Over the past year, we have been participating in a series of technical measures consultations with the US Copyright Office (CO), which is reviewing the effect of such measures on a variety of works hosted on a variety of online platforms. We are pleased that in the closing plenary, the CO reflected the concerns GitHub shared about the impact of these measures on developers. The CO acknowledged in a key finding from its consultation that automated detection/filtering does not work well with software, which requires human review to understand the content, the context, and the implications of removal and remediation, instead of automatically removing access to potentially matched code.
What we shared with the US Copyright Office
Code is different from other copyrightable content.
Software code on GitHub is generally licensed openly, and distributed without requiring payment. While all code is highly functional, only the expressive aspects of code are protected by copyright law. Identifying those protected aspects of code is not a simple task that lends itself to automation. Additionally, code is a dynamic work, often not finished but regularly updated. Code is stored with unique version control technology–like Git–that make it resistant to removal and more difficult to detect specific pieces of content via filtering technologies.
Technical detection measures are ill-suited to source code.
Because of these unique traits, technical measures used for detecting copyright infringement of other forms of content do not translate well to source code and can result in seemingly duplicate code being flagged in error.

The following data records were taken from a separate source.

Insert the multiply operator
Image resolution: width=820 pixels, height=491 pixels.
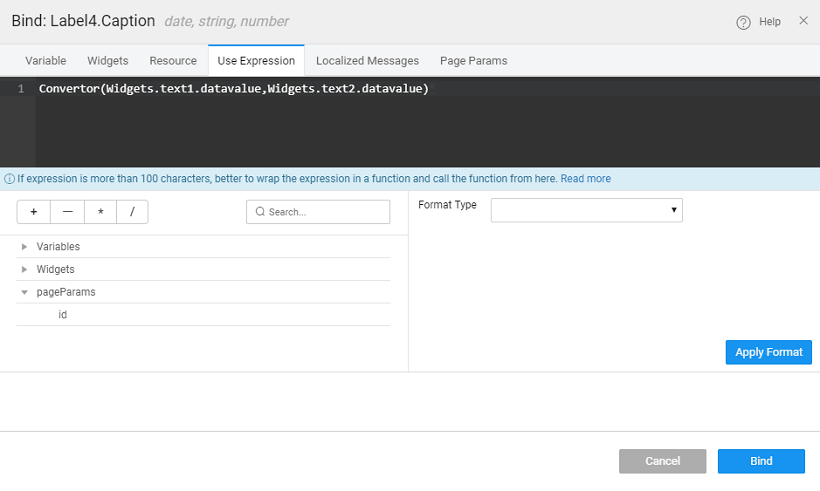[x=100, y=212]
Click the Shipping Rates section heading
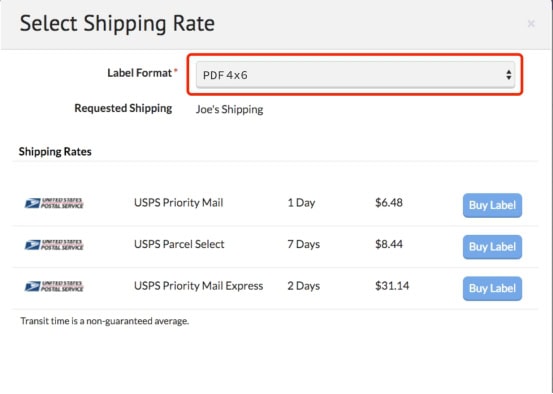Image resolution: width=553 pixels, height=394 pixels. click(55, 152)
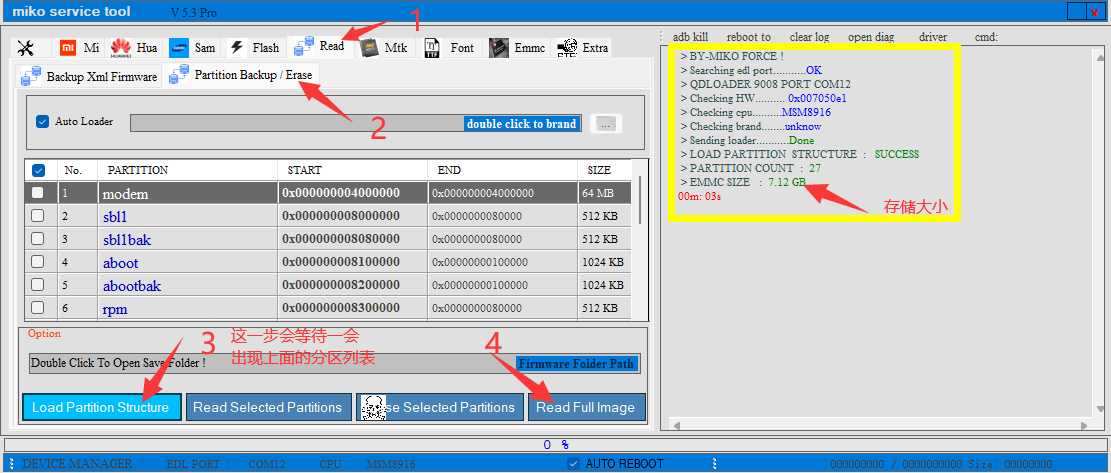Open the wrench tools tab
The width and height of the screenshot is (1111, 473).
[27, 48]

Applying technical measures to remove access to detected source code can have a high false-positive rate, because these measures are rarely sensitive to the context of code that copyright law considers before concluding whether its use is infringing. These false positives can have an outsized effect on interdependent code ecosystems with shared functionalities. Due to the complex and interdependent nature of code, GitHub routinely subjects copyright takedown notices to technical review.
Technical removal measures do not translate well to the sharing norms of open source code.

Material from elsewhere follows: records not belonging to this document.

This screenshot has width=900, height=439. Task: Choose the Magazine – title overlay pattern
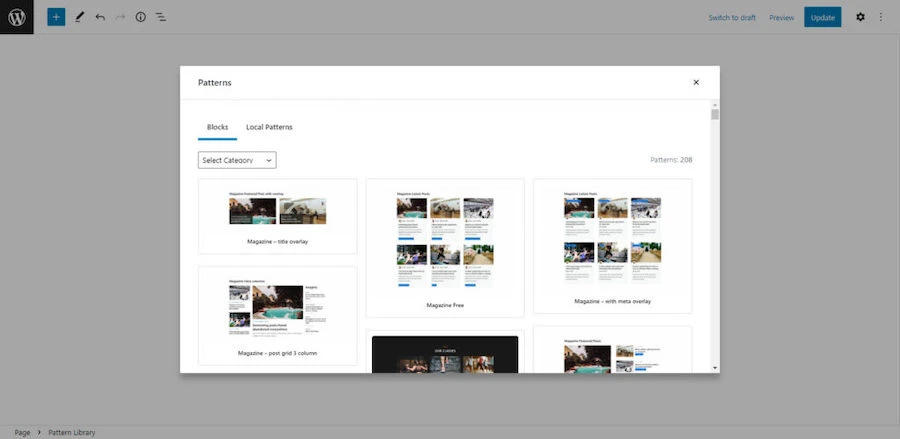pyautogui.click(x=277, y=216)
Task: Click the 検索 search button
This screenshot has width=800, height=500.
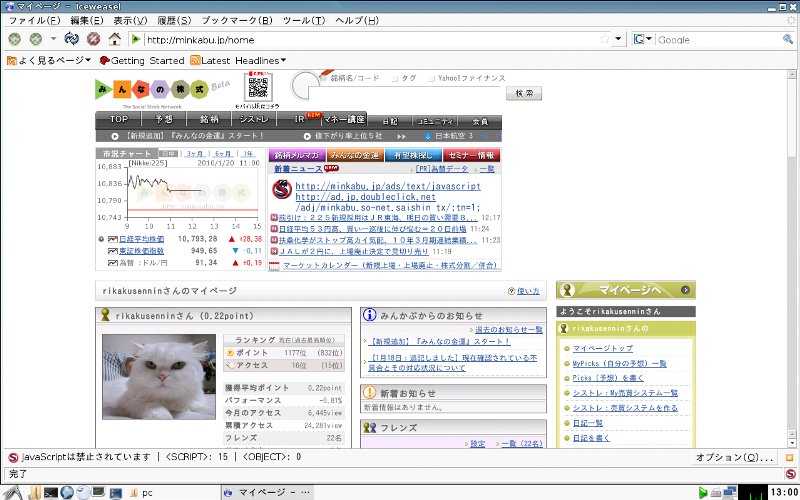Action: click(x=524, y=93)
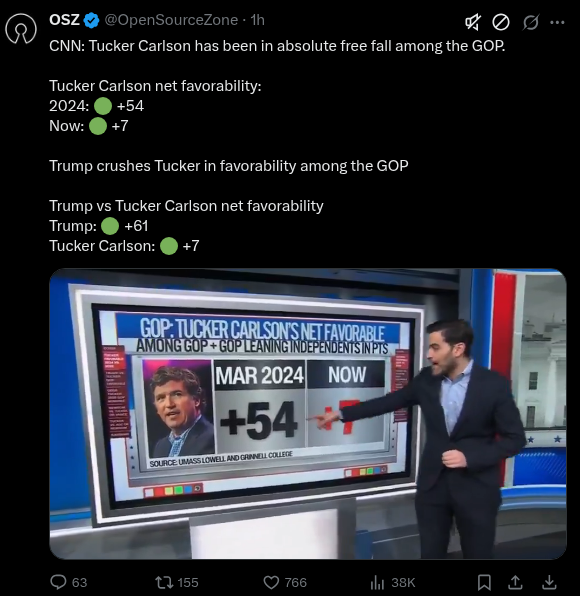Open the post permalink via 1h timestamp
580x596 pixels.
257,20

The most valuable content hosted by code hosting platforms is licensed under terms that allow sharing and remixing. Auto-removal of code is ill-suited to the norms of sharing and remixing code on code-hosting platforms. When software developers share their code publicly under an open source license, that typically means they want their code to be shared. Oftentimes, copyright disputes arising on sites like GitHub are not about whether particular code may ever be posted publicly, but instead are about meeting specific requirements, such as attribution, under the terms of the relevant licenses. Many copyright disputes on GitHub can be resolved not by removing code, but by a developer making changes to the identified code or its accompanying license rather than removing it.

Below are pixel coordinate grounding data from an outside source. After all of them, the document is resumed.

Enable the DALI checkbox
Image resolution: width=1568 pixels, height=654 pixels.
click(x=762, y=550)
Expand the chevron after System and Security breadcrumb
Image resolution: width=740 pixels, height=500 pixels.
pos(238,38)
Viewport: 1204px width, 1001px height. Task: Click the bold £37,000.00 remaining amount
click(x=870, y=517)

Wrongful code takedowns break developer ecosystems.
Code on GitHub may be in use by millions of computers around the world, and a wrongful takedown can have enormous consequences not just to GitHub’s users, but throughout the developer ecosystem. In modern software development, programmers write code that “depends” on other tested, proven, and widely accessible software—usually open source software—written by third parties. All types of software, from mobile apps to enterprise software run by corporations and governments, rely on these “dependencies.” When even a single dependency is removed from a collaboration platform like GitHub in response to an infringement complaint, its removal can break the software of an exponential number of other programs that “depend” on that code.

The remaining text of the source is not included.